_Parties de l'exercice_
1. Les affirmations suivantes concordent-elles avec le texte sur l'évaluation des pratiques professionnelles ? (a) L'expérimentation a commencé dans quatre régions. (b) Toutes les URML se lancent désormais dans l'expérimentation du décret. (c) Le Dr Pierre Monod estime qu'il faut s'en tenir à l'EPP telle qu'elle est décrite dans le décret. Répondez par oui ou non à chacune, en citant à l'identique les mots du texte qui tranchent.
2. Veuillez recopier le passage du texte sur l'évaluation des pratiques professionnelles situé entre « Un an après » et « y ont participé. », ces deux segments compris.

_Texte extrait_
Un an après le début de l'expérimentation du dispositif d'évaluation des pratiques professionnelles en médecine libérale défini par le décret de décembre 1999, « le bilan est positif », ont déclaré, lors du colloque sur l'évaluation des pratiques professionnelles (EPP), les représentants des quatre unions régionales des médecins libéraux (URML) qui y ont participé.
Les professionnels ont adhéré à la démarche, les outils d'évaluation et les référentiels sont performants, et le tandem URML-ANAES (agence nationale d'accréditation et d'évaluation en santé) fonctionne à merveille. Le Dr Pierre Monod, président de la Conférence nationale des présidents d'URML, s'est réjoui du travail accompli : « Nous sommes partis de 4 régions et, aujourd'hui, 20 URML sur 26 se lancent dans l'expérimentation du décret. Devons-nous dépasser l'EPP telle qu'elle est décrite dans le décret ? Je crois que oui, il faut aller plus loin, développer les EPP collectives plus rapides et moins coûteuses, valider les autres démarches d'évaluation groupes de pairs, bilan professionnel personnalisé, bilan de compétences, etc., pour toucher un maximum de médecins, tout en respectant la méthodologie mise en place par le décret. »

_Informations fournies_
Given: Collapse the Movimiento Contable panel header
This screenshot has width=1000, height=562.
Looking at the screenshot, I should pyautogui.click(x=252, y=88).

_Réponses attendues_
1.
(a) Oui : « Nous sommes partis de 4 régions ».
(b) Non : « 20 URML sur 26 se lancent dans l'expérimentation du décret ».
(c) Non : « Je crois que oui, il faut aller plus loin ».

2.
Un an après le début de l'expérimentation du dispositif d'évaluation des pratiques professionnelles en médecine libérale défini par le décret de décembre 1999, « le bilan est positif », ont déclaré, lors du colloque sur l'évaluation des pratiques professionnelles (EPP), les représentants des quatre unions régionales des médecins libéraux (URML) qui y ont participé.